Text excerpt:
▬▬▬▬▬▬

Single by Rosalía
- Language: Spanish
- Released: 7 November 2019
- Genre: Glitch pop; experimental pop; avant-hip hop;
- Length: 2:23
- Label: Columbia
- Songwriters: Rosalía Vila; Pablo Díaz-Reixa; Adam Feeney;
- Producers: El Guincho; Frank Dukes; Rosalía; Noah Goldstein (add.);

Rosalía singles chronology
| "Yo x Ti, Tu x Mi" (2019) | "A Palé" (2019) | "Highest in the Room" (remix) (2020) |

Music video
- "A Palé" on YouTube

= A Palé =

2019 single by Rosalía

"A Palé" is a song by Spanish singer Rosalía. It was released by Columbia Records on 7 November 2019.

==Background==
Rosalía posted a preview of the video on 6 November 2019 on her social media with the caption "A Palé mañanaaaaaa". A press release explained the song title, saying that it "takes its name from the nearly ubiquitous wooden shipping pallets Rosalía was surrounded by for years growing up in an area outside Barcelona dominated by trucking industry but the spirit of the song centers around 'doing it big' – our ability to be strong and carry a lot of weight". Song and video are a reference to the area Rosalía grew up in.

▬▬▬▬▬▬

Data segment:

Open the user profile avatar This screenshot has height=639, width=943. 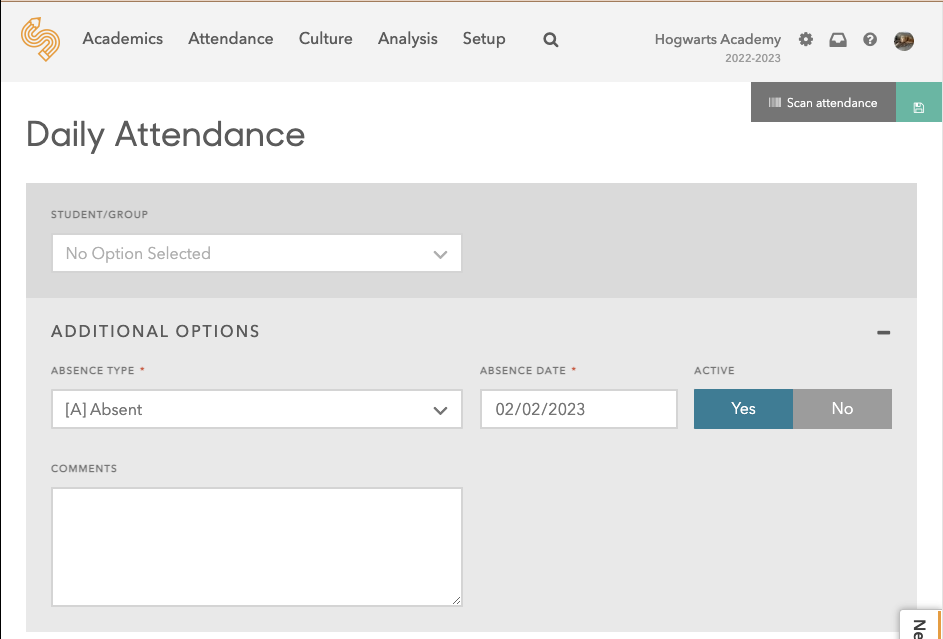tap(904, 40)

▬▬▬▬▬▬

Instruction 1: Duplicate the passage of the text on "A Palé" between "Rosalía singles chronology" and "grew up in.", inclusive.
Instruction 2: List every songwriter credited in the text on "A Palé".

Worked solution 1:
Rosalía singles chronology
| "Yo x Ti, Tu x Mi" (2019) | "A Palé" (2019) | "Highest in the Room" (remix) (2020) |

Music video
- "A Palé" on YouTube

= A Palé =

2019 single by Rosalía

"A Palé" is a song by Spanish singer Rosalía. It was released by Columbia Records on 7 November 2019.

==Background==
Rosalía posted a preview of the video on 6 November 2019 on her social media with the caption "A Palé mañanaaaaaa". A press release explained the song title, saying that it "takes its name from the nearly ubiquitous wooden shipping pallets Rosalía was surrounded by for years growing up in an area outside Barcelona dominated by trucking industry but the spirit of the song centers around 'doing it big' – our ability to be strong and carry a lot of weight". Song and video are a reference to the area Rosalía grew up in.

Worked solution 2:
Rosalía Vila
Pablo Díaz-Reixa
Adam Feeney